Le problème, c’est que toutes les fonctions qui récupèrent l’auteur d’un article vont utiliser le nom à afficher publiquement. Donc si l’utilisateur ne pense pas à le changer, WordPress l’utilise et affiche clairement le login de l’utilisateur concerné.

Le plugin va donc avoir un but très simple :

  • à chaque création d’un nouvel utilisateur, le Display Name et le Nicename sont modifiés par une valeur aléatoire.
  • à chaque fois qu’un utilisateur est connecté, le plugin vérifie que son Display Name et son Nicename sont bien différents du login. Si ce n’est pas le cas, il les modifie par une valeur aléatoire.

La valeur aléatoire utilisée est la suivante : Nouvel utilisateur XXX, où XXX est un chiffre aléatoire à 6 chiffres (et donc différent de l’identifiant). Et le tour est joué : vous n’affichez plus votre login sur votre site, ce qui vous permet donc de renforcer un peu la sécurité de votre WordPress.

Le nom public et User Name Security
User Name Security vous empêche d’utiliser le login dans les autres champs de l’utilisateur

L’URL des pages auteurs

Enfin, le dernier endroit où l’on peut encore voir les logins, c’est tout simplement l’URL des utilisateurs. Le plugin va donc automatiquement les filtrer lors de la création d’un nouveau profil, en ayant une valeur lambda du type profil-XXX, où XXX est là encore un nombre aléatoire.

Cette partie du plugin User Name Security ne fonctionnera que sur les futurs profils. J’aurais pu activer cette fonctionnalité pour les utilisateurs existants, mais cela provoquerait irrémédiablement des erreurs 404, et cela vous forcerait à faire des redirections manuelles.

Si vous voulez quand même le faire pour vos utilisateurs déjà existants, faites-le comme un grand avec le très bon plugin SF Author URL Control.

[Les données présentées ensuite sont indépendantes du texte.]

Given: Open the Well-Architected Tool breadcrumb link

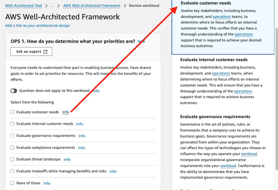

Le plugin User Name Security

Pour fonctionner, le plugin a juste besoin d’être activé. Une fois que cela est fait, vérifiez juste que vous avez bien modifié les noms d’affichages pour les différents rédacteurs de votre site.

Pour information, le plugin est compatible pour les versions française et anglaises de WordPress, et dispose de fichiers de langues si jamais vous voulez faire des traductions en espagnol, allemand ou autre. Voici la traduction actuellement mise en place :

  • pour l’URL des nouveaux profils :
    • EN : user-xxx
    • FR : profil-xxx
  • Pour le nom d’affichage et le surnom :
    • EN : New user XXX
    • FR : Nouvel utilisateur XXX

Vous trouverez le plugin directement sur le site officiel de WordPress : téléchargez User Name Security. Il vaut vraiment le détour pour renforcer la sécurité de votre site Internet.

Merci d’ailleurs à Julio Potier de BoiteAWeb pour son aide car il a simplifié en un éclair mon code.